Luxury Goods and Services – A Very Defining Point
The term luxury is used broadly to describe a good that has high prices in relative to other similar goods and services. In economics, a luxury good is usually a good whose demand increases more rapidly than proportionally to income, so that relatively fixed expenditure on the good becomes a higher proportion of total spending. Luxury goods tend to have a high margin of profit, but prices are generally less elastic than other goods and services. Demand is normally elastic with respect to price; in other words, if everyone wants the good then the price will fall. On the other hand, luxury goods normally increase in price when people feel they need them. Thus we find luxury items such as clothing, cars, and other necessities increasingly becoming a mark of affluence.
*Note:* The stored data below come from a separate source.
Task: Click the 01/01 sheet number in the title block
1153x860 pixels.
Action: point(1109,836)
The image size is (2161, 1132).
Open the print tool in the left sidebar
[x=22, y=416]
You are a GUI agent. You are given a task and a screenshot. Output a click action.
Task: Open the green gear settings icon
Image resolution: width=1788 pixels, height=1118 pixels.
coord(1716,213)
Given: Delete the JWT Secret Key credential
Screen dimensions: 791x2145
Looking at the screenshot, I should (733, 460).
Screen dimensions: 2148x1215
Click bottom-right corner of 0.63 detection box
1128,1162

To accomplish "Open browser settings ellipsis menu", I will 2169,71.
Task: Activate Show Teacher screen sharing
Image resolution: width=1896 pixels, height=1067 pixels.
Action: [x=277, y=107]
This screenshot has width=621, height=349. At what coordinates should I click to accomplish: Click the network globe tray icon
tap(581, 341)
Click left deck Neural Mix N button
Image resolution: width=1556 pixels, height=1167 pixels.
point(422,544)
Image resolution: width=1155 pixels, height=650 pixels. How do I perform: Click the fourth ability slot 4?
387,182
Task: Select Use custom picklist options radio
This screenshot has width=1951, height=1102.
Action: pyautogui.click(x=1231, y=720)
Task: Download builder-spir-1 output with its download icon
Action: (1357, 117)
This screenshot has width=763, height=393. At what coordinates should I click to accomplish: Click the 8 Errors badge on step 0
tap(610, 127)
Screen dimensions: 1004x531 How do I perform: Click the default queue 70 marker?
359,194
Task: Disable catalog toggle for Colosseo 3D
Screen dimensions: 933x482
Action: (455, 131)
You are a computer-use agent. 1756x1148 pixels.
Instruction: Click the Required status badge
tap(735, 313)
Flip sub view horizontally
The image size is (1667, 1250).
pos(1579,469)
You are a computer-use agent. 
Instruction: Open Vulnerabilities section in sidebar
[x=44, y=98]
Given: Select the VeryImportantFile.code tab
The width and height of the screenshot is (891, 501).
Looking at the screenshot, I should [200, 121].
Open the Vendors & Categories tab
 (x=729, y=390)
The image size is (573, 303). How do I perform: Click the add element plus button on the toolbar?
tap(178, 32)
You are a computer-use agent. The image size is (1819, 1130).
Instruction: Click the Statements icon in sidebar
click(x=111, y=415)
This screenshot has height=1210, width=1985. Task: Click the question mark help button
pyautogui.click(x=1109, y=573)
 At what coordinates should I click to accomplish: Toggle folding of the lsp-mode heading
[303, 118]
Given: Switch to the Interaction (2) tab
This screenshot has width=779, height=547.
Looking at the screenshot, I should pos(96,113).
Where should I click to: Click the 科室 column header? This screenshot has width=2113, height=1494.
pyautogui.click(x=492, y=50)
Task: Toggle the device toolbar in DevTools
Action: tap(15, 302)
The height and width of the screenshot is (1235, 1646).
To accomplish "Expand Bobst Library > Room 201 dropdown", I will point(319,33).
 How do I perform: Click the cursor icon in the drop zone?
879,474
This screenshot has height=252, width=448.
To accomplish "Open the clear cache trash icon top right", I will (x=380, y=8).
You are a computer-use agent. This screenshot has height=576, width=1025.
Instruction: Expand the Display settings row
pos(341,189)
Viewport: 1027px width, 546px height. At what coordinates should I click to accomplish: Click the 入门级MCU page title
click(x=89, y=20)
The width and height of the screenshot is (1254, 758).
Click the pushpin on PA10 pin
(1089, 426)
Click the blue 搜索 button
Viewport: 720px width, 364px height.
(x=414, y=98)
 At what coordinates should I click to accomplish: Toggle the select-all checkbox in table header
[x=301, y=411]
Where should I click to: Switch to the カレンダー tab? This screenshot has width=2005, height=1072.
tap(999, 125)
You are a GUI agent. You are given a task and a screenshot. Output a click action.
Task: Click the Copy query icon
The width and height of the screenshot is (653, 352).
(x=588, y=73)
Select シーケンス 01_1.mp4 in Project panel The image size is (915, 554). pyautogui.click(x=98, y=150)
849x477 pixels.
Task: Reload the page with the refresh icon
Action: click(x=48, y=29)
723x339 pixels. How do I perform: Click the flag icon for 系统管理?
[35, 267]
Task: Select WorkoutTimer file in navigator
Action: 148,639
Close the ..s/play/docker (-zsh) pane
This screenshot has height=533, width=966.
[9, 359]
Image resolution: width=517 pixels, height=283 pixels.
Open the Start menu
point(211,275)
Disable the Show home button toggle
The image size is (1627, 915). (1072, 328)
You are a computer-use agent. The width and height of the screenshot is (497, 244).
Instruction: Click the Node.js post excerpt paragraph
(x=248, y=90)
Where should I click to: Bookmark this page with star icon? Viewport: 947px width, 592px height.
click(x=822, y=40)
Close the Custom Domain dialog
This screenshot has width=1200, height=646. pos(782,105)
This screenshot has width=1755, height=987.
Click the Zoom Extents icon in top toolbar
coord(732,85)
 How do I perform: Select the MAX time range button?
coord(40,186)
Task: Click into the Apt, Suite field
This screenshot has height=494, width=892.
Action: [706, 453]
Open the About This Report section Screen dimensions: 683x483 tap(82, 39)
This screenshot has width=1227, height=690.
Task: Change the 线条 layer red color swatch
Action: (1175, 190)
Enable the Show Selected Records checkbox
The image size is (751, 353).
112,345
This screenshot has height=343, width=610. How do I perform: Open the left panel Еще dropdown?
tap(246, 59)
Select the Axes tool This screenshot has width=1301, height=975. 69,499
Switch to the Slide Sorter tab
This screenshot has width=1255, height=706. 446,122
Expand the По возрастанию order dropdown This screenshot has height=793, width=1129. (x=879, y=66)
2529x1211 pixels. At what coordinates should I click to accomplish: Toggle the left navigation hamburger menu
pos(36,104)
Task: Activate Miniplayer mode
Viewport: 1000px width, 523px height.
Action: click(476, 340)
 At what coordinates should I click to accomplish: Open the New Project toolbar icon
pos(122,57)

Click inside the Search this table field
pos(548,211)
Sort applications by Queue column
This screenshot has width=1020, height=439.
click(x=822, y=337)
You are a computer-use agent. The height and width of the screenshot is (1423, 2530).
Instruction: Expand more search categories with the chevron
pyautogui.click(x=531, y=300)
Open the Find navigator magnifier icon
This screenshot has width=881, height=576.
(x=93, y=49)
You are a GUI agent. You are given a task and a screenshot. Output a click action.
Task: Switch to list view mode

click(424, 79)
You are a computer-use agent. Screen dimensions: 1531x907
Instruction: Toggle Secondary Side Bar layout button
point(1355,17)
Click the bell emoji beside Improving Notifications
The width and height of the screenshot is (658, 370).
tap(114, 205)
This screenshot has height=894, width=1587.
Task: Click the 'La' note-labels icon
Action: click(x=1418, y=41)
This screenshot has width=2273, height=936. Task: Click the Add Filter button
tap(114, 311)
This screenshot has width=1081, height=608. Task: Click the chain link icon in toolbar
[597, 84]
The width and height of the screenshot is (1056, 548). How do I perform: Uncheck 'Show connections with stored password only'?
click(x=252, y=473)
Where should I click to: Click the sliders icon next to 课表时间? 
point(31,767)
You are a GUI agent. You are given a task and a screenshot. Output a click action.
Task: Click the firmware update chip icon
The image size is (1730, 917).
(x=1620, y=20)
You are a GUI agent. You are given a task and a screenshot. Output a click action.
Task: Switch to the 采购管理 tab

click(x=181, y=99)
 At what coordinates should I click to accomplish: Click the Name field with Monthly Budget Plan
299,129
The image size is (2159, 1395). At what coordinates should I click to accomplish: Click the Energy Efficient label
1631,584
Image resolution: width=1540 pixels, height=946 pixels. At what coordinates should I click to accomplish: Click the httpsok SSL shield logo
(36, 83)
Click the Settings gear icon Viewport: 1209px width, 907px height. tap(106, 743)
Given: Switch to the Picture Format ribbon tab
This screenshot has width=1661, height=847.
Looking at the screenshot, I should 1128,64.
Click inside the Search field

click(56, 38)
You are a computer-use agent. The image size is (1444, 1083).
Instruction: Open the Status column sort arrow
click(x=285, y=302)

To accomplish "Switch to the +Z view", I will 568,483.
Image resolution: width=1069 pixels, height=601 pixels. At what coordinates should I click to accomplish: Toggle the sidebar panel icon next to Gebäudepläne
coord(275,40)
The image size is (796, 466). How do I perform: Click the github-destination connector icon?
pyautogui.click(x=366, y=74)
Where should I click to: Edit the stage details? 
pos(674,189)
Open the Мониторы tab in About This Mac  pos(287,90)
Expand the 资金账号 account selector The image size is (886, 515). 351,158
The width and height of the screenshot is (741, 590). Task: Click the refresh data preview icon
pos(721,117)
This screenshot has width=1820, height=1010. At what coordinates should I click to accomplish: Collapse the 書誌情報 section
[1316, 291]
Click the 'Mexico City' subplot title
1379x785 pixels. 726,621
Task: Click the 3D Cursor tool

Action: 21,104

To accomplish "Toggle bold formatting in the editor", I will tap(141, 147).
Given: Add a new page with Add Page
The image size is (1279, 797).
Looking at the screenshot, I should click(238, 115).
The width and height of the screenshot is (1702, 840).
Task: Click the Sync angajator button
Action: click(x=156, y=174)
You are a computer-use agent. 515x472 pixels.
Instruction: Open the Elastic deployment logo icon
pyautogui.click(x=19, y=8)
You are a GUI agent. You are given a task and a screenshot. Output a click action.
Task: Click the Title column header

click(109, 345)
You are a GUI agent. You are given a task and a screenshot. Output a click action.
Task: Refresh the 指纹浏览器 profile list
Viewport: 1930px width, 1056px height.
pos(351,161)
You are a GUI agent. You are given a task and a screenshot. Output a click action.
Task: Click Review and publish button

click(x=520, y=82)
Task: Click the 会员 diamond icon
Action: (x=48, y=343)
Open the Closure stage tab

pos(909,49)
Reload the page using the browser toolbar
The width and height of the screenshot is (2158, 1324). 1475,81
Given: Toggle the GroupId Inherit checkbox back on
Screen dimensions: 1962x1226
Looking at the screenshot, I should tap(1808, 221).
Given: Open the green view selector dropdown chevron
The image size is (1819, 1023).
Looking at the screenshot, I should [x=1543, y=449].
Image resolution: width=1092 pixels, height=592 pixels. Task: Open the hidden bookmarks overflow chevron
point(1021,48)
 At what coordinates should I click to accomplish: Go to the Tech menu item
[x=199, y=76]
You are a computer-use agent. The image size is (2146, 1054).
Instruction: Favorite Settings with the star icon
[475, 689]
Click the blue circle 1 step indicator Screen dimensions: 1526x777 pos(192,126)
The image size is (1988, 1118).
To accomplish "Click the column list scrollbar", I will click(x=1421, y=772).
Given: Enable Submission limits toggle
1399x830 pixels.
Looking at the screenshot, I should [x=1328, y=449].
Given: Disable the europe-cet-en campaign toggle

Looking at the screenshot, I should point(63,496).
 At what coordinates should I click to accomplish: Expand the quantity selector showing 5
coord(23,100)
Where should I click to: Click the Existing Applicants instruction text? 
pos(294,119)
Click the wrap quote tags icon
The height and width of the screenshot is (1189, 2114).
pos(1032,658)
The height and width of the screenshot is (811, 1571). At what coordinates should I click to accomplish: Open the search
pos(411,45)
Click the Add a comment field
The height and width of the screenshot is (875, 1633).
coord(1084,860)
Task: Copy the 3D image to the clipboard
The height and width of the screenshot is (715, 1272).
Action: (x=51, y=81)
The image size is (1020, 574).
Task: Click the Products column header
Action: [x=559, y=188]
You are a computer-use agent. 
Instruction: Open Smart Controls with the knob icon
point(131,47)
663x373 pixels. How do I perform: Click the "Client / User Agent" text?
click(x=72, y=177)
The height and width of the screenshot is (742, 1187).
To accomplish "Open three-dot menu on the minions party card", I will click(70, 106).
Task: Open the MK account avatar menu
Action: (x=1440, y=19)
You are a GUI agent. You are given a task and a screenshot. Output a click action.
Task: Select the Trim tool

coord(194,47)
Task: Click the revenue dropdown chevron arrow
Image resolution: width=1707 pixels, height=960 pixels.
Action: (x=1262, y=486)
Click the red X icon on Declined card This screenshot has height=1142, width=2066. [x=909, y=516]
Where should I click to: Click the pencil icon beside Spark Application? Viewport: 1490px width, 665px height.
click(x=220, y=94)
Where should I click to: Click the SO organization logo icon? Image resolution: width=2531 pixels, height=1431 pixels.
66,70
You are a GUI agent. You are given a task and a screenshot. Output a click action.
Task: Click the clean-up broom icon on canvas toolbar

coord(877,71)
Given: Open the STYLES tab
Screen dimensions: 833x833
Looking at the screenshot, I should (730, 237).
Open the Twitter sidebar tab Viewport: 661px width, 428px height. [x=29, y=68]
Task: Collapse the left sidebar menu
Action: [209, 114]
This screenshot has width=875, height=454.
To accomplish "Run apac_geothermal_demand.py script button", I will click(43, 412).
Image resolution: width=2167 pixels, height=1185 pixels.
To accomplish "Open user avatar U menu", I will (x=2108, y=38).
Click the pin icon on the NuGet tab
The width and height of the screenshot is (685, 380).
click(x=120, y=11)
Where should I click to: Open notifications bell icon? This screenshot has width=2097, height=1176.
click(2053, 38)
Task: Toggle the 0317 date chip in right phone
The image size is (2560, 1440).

Luxury goods can also be classified according to geographical location. Whereas some luxury goods reflect the culture and social class of their purchasers, others are common to most wealthy consumers in particular areas. Fashion houses are especially popular with affluent consumers. Luxury brands are also very different to mass brands. Luxury brands reflect the culture and social class of their owners, whereas mass brands are created for mass audiences. Luxury brands usually command a higher price than competing brands.
Defining luxury leisure and travel experiences is made much easier by the internet. There are numerous websites that allow users to define what they mean by luxury. The internet also makes it much easier to compare luxury goods and services. If you’re looking to buy luxury goods, the internet is the best place to look.